Render the records as a Markdown table with the columns "No." and "Text", taking each line from the line with "Where should I click to: Open the system" to the line with "[1641, 767]" and leaving out blank lines. Number the rows in order in the "No." column.

[begin Task data]

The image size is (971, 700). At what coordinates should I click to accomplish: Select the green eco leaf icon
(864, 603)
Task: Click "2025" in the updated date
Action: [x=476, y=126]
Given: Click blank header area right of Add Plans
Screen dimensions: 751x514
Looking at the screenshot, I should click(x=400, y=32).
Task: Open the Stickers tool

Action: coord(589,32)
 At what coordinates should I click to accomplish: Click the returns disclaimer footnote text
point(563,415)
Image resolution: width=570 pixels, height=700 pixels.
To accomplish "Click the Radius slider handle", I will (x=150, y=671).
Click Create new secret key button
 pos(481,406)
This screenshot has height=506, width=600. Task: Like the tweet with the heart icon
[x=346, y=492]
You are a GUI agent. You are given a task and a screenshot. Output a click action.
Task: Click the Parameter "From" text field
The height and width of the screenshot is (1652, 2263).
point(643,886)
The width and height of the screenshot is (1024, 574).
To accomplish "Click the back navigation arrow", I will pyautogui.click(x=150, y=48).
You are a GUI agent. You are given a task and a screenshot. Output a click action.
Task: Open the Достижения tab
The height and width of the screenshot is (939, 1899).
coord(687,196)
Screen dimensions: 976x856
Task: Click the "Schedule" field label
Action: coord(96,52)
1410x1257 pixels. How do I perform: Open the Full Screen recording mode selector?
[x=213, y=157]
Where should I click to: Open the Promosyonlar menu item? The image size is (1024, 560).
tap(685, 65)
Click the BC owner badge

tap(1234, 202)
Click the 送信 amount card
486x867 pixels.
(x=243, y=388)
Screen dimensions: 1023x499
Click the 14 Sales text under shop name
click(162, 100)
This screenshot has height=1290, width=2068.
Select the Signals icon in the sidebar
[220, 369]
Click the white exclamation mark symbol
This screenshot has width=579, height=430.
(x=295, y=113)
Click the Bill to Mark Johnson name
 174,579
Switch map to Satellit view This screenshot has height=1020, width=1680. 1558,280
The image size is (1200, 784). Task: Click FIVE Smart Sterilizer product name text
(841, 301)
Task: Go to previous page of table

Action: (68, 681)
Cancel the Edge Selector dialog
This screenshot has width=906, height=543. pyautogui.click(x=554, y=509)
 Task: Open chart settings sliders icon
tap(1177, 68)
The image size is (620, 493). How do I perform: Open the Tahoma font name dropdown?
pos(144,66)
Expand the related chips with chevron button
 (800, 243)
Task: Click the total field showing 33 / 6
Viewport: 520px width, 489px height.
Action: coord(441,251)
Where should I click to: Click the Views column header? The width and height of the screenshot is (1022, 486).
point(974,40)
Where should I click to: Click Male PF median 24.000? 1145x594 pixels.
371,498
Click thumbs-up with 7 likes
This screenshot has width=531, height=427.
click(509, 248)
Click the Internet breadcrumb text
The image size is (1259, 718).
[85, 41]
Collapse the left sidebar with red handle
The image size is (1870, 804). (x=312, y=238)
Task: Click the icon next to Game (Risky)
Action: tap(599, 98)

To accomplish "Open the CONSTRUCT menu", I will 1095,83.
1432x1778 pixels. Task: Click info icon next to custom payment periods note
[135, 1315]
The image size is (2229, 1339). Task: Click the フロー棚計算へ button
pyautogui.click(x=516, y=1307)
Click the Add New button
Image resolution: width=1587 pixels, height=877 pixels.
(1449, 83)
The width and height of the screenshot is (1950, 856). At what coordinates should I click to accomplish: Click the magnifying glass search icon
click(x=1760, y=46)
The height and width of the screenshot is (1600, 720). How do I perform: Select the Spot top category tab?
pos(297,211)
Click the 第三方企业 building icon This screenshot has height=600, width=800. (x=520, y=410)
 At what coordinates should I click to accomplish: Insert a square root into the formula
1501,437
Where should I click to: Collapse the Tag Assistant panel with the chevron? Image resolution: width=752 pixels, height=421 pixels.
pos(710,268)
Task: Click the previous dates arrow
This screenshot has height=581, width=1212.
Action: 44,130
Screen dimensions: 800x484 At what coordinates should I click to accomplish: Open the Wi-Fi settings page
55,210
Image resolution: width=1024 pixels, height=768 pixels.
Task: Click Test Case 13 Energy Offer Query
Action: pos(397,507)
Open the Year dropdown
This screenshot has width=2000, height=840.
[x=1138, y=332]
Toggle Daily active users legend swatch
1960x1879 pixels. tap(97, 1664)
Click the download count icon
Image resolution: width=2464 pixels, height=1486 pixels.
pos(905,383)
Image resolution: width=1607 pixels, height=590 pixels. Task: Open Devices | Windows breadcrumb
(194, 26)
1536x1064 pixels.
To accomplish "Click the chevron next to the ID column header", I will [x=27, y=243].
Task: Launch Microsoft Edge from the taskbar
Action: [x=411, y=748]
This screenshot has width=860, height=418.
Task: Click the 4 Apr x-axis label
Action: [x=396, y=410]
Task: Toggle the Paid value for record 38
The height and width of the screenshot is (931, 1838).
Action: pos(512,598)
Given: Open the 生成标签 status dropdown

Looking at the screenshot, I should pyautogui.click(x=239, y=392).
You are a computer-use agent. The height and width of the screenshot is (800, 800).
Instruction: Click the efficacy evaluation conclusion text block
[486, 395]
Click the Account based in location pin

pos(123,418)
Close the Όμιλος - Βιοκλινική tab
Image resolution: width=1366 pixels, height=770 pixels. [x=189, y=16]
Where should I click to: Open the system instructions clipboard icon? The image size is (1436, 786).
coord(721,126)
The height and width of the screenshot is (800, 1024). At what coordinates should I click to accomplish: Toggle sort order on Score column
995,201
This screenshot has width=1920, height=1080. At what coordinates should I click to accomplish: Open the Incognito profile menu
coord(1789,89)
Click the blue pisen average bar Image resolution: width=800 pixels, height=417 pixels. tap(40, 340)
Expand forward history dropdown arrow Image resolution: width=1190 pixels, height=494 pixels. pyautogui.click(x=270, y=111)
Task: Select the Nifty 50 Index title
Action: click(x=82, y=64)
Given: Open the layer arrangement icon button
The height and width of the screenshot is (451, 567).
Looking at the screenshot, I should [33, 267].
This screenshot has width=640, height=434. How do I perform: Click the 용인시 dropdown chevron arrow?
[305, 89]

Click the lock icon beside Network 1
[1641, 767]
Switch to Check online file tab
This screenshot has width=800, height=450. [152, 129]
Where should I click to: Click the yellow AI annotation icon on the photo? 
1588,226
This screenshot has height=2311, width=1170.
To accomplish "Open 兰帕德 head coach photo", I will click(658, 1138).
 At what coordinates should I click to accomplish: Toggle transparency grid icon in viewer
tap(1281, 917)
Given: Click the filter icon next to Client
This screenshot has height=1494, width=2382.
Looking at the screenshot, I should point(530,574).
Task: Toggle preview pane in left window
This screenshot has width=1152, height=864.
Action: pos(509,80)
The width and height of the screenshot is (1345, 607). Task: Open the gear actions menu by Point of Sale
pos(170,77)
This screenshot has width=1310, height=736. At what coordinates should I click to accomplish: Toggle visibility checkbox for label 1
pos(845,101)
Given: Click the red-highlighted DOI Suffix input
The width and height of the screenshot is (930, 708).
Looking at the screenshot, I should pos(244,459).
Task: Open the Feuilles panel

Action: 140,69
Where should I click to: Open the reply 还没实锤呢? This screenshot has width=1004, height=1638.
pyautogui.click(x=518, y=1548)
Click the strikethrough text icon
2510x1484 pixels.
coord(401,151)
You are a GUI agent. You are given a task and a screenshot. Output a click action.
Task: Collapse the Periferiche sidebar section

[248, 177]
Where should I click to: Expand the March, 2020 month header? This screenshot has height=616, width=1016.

[end Task data]

### Task output:
| No. | Text |
|---|---|
| 1 | Where should I click to: Open the system instructions clipboard icon? The image size is (1436, 786). |
| 2 | coord(721,126) |
| 3 | The height and width of the screenshot is (800, 1024). At what coordinates should I click to accomplish: Toggle sort order on Score column |
| 4 | 995,201 |
| 5 | This screenshot has width=1920, height=1080. At what coordinates should I click to accomplish: Open the Incognito profile menu |
| 6 | coord(1789,89) |
| 7 | Click the blue pisen average bar Image resolution: width=800 pixels, height=417 pixels. tap(40, 340) |
| 8 | Expand forward history dropdown arrow Image resolution: width=1190 pixels, height=494 pixels. pyautogui.click(x=270, y=111) |
| 9 | Task: Select the Nifty 50 Index title |
| 10 | Action: click(x=82, y=64) |
| 11 | Given: Open the layer arrangement icon button |
| 12 | The height and width of the screenshot is (451, 567). |
| 13 | Looking at the screenshot, I should [33, 267]. |
| 14 | This screenshot has width=640, height=434. How do I perform: Click the 용인시 dropdown chevron arrow? |
| 15 | [305, 89] |
| 16 | Click the lock icon beside Network 1 |
| 17 | [1641, 767] |